The end came in April 2002. Halkiu went jobless for 21 months and his wife had to take a job to support the family of four. Last December, he found a contract job 90 miles away in Lexington. It pays less than what he earned at EDS; he gets no paid vacation or health insurance.

Halkiu acknowledges global forces cost him his job. "I think of it as being inevitable," he said. "The way software is designed today is not like it was in the '60s, '70s or '80s, when you had to be a specialized person. Nowadays a lot of different people can do the work that you do. Unlike health care or education, where it has to be done on the spot, anyone in the world can write programs on the Internet and with satellite connectivity."

Spokesman Travis Jacobsen said about half of EDS' 130,000 employees are outside the United States and that going abroad should reduce clients' costs by 20 to 30 percent. EDS doesn't consider its work as going offshore but to the "best shore."

Vulnerable areas

Although many types of jobs - clerical, financial, medical, legal and technical - have wound up overseas, internal corporate functions such as payroll, billing, employee benefits, customer support, travel and computer systems jobs appear to be most vulnerable. McKinsey & Co. estimates about 200,000 service jobs a year will be offshored over the next decade.

Many people try to insulate themselves from the trend by moving into occupations such as health care. Some in information technology survive by positioning themselves in cutting-edge work. "Part of my job assignment is to make myself a commodity so that the work can be performed cheaper elsewhere," said a programmer in his 30s who was outsourced along with about 2,000 IT workers from P&G to Hewlett Packard last year.

Companies, too, have managed to insulate themselves from the offshoring mania.
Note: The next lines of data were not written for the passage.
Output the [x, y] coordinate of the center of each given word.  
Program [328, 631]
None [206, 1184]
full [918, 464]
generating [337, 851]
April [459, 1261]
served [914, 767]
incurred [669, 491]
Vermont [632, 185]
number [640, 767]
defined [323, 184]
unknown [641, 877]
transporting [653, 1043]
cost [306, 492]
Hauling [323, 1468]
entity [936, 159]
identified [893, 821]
A Florence company, dbaDirect, combines 60 employees locally with six in India to manage databases for 2,500 clients. Sales, said CEO John Bostick, are growing 50 percent a year.

"My competition is all offshore," he said. "I'm beating off the offshore model with American ingenuity. With the combination of a very smart American work force, a small offshore work force and leading-edge technology, I'm beating them on price."

But with so many IT jobs going abroad on the heels of the dot-com shakeout and a recession, support groups for unemployed workers, job recruiters and employment services say many computer programmers, systems analysts and database administrators remain unemployed in Greater Cincinnati.

But corporate leaders such as Bostick fear that as the unemployed gradually find jobs in other fields, a shortage of trained workers may develop if students are dissuaded from pursuing an IT career.

The ex-Convergys programmer now commuting 150 miles to a contract job said he has tried in vain to find permanent work. "I'm always looking for work, and that's very stressful," said the 45-year-old.

"I can't find an old-fashioned, full-time job that doesn't have an expiration date on it when you get it. If I could, I'd get out of IT completely."

Other less-skilled workers impacted by offshoring have already fallen into the U.S. economy's default safety net - low-paying retail and restaurant jobs.

"That's why I'm working part time at Wal-Mart," said Ron Conger, a 56-year-old Lebanon resident and forklift driver laid off by Fujitec a week before last Thanksgiving. "I've got applications and resumes turned in at several places, but just haven't heard anything."